When students go through the process of having to have tenacious self-discipline along with investing their own time and money, learning the art of delayed gratification in a group setting while making it on their own merit they become better prepared citizens for our communities. These are the type people we want as the backbone of our adult citizens in our country. Those that are not necessarily getting the highest accolades for beauty but going to work for the team and learning what it is like to stick with the company through thick and thin. I hope that every employer in America would make sure and demand that their communities have outstanding band programs for this reason. The time and effort will pay dividends for generations to come.
David Willson is a “band director’s band director”. His teaching at all levels has been the catalyst for his mission to serve others through directing bands and bettering his profession. He is in his nineteenth year as Director of Bands at The University of Mississippi where he was named Teacher of the Year in 2007 and given the Frist Award for his service to students in 2005. Under his direction the University Wind Ensemble has performed live for Mississippi Public Radio, featured on national public radio, and toured throughout the south. The Pride of South Marching Band, also under his direction, has flourished and is considered one of the nation’s finest.

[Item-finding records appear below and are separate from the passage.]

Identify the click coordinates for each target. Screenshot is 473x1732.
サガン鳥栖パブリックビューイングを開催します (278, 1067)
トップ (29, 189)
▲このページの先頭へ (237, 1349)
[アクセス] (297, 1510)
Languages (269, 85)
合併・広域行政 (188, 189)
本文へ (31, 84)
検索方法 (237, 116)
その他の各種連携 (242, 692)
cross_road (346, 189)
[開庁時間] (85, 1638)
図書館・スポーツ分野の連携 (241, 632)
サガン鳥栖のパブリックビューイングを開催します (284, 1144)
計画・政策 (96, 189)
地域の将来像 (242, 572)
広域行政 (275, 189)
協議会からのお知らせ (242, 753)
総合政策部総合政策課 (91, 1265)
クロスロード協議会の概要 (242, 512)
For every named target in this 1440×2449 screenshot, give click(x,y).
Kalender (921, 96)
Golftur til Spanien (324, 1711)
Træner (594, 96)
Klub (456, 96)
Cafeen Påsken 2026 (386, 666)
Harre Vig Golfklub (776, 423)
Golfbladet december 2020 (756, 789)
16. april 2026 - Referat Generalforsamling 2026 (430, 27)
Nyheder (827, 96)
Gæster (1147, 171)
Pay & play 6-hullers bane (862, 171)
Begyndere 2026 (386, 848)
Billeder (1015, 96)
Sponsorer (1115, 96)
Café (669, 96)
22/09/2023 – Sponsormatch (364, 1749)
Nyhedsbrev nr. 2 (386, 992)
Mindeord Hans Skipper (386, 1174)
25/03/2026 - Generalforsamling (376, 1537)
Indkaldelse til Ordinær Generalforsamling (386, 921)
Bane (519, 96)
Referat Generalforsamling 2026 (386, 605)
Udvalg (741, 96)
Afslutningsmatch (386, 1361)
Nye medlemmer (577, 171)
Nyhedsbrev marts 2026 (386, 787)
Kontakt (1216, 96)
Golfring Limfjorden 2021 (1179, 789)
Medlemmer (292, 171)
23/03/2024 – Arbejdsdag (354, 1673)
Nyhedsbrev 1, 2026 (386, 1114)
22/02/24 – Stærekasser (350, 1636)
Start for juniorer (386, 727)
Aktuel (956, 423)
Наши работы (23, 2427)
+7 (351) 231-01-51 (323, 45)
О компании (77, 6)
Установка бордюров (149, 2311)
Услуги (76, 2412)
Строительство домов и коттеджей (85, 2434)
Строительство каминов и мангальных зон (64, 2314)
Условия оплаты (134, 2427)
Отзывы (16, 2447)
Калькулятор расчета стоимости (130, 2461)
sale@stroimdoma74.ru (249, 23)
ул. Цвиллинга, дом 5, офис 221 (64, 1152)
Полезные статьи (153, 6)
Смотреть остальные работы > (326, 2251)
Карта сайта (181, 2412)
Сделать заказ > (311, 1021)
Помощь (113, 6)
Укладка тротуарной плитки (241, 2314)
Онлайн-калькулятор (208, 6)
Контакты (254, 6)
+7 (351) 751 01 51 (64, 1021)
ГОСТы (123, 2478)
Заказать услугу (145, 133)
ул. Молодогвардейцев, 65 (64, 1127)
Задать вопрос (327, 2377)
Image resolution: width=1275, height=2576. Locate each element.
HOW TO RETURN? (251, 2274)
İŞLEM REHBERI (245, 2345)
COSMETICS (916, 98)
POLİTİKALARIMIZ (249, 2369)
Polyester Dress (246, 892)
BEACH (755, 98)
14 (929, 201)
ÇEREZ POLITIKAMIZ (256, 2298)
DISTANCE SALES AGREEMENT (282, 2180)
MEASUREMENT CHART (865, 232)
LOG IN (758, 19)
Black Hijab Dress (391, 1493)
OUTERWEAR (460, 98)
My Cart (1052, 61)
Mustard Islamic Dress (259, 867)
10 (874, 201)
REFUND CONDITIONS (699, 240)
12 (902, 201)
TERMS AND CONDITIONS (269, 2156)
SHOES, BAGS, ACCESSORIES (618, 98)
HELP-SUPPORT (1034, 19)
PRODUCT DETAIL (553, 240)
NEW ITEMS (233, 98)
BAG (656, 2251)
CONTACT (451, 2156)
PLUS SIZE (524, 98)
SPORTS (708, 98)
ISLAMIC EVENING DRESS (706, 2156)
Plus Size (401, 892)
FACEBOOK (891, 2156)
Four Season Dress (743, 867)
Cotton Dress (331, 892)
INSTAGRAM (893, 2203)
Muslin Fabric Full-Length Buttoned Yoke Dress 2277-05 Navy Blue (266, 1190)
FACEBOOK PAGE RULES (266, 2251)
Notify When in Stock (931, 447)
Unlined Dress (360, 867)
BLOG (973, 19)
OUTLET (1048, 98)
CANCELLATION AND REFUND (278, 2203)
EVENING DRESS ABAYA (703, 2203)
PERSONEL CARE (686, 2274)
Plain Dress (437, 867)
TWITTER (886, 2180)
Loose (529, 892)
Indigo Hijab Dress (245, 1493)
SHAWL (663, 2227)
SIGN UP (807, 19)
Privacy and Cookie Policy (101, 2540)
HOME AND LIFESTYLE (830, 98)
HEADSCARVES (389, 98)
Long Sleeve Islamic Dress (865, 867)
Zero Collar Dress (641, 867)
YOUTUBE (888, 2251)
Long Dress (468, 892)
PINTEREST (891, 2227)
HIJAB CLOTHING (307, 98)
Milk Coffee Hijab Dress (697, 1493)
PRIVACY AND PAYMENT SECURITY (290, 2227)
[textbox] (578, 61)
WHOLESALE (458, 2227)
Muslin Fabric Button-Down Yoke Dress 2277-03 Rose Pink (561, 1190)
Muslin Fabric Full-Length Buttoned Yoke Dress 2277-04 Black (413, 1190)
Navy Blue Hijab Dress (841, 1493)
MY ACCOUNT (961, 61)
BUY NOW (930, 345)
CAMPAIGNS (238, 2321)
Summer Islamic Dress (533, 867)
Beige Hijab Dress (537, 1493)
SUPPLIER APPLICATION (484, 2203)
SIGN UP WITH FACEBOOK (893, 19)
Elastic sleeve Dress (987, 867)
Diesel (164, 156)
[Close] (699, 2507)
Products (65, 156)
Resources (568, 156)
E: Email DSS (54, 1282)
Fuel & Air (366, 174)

Prior to coming to Ole Miss Willson served sixteen years as a public school band director in Mississippi. His bands were award winning in every category consistently in local and national competitions including receiving the prestigious Sudler Award in 1990. He placed many students in the Mississippi All-State Band and served as conductor/director five times including trips to Brisbane, Australia and the world championship trip to Seoul, Korea. Willson was named Mississippi Outstanding Band Master in 1989.
He is past-President of the Mississippi Band Masters Association, the Delta Chapter of Phi Beta Mu, state chairman for CBDNA, NBA, and served for four years on the National Federation of Music committee. He is active in many professional organizations. Publications by Willson include “Starting Beginner Band Students” and “Band Calisthenics” and “Mr. Willson’s Warm Up”, which are used extensively throughout the mid-south. His articles have frequently appeared in the Instrumentalist, BandWorld, and NFIMA and Phi Beta Mu Journal. He is active as a clinician and speaker throughout the United States.
Professor Willson has always put a strong emphasis on training students fundamentally and has been equally concerned in developing students as well-rounded citizens through his philosophy of being all superior “Everyday in Every Way”. He is most proud of his former students that are successful band directors.